I wrote the play and produced it in London. I was in school then. I was at Stratford.

 

 

Not so long ago, it emerged that the Ibinabo Fiberesima-led AGN, which is no more right now, provided you a two-bedroom accommodation in Lagos…
I don’t know who started that lie. Look, wait a minute: I don’t know who came to my office the other day. Why would anyone give me a house somewhere and I decide to stay in my office? Till now, I still live in the office. So it is a lie. I don’t know why they started that.

 

What happened is, they invited me once and said they had found me a place. I jumped in the van and we went there. I got there, only for the agent to tell me, ‘Ah, last night they paid for it; somebody paid for it’, and that they would get me another place. I didn’t get anything, then somebody phoned me and asked whether I would share a flat with Tunde Alabi. I said, look, I have a son who is just finishing law who stays with me, I don’t know how I would go and share a one-bedroom apartment with another man. Here at the Artistes’ Village, the man has his own office, I have mine. I put him up for a couple of years when I was lecturing in Calabar, but I came back and we all stayed there until he found a room for himself. Why would they say they gave me a place? I mean, I just couldn’t understand that.

 

 

If a young person came to you and said they wanted to do theatre, what would you tell them?
There is no profession that people don’t learn, no job. People should not just jump into any profession; they should study it. So too much of a jamboree; everybody is jumping in and becoming an actor. It is meaningless. This is what I tried to do when I wrote to the AGN to say that I would start giving people lessons, even if for free. Let’s have a kind of orientation. Let people know what it is all about. Not just anybody comes and registers and pays a certain amount then shows up: I have an AGN card. Nobody cared about that, nothing happened. About a year and half or so ago, I wrote to Ibinabo – she still must have the letter – to say look, I am going on a lecture tour.
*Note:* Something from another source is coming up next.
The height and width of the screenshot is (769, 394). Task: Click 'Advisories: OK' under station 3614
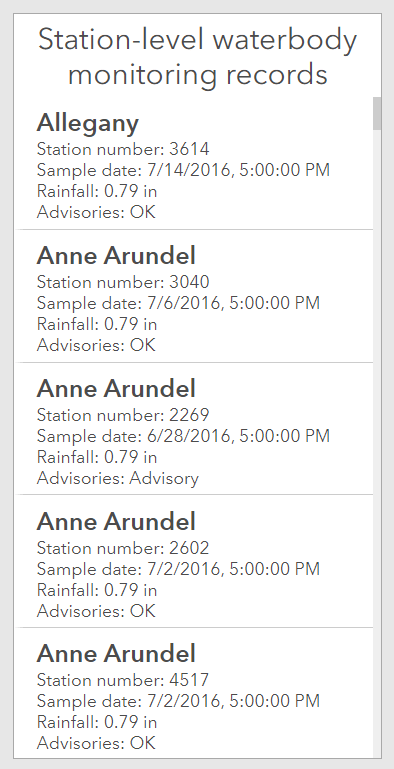pos(96,212)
I wanted to start from Calabar, because I just left there at that time, to talk to the AGN chapters about professionalism in the industry. It is all documented, but I didn’t get any support; so I decided to do it on my own. But I still have not been able to do so. Meanwhile, I have been giving lessons to young people who come into my office here. I have a three-month course teaching them drama. I have registered the Academy of Dramatic Arts and Music (ADAM). I am teaching acting technique, which is what I have lectured in three different universities – acting technique, music. So I just keep going.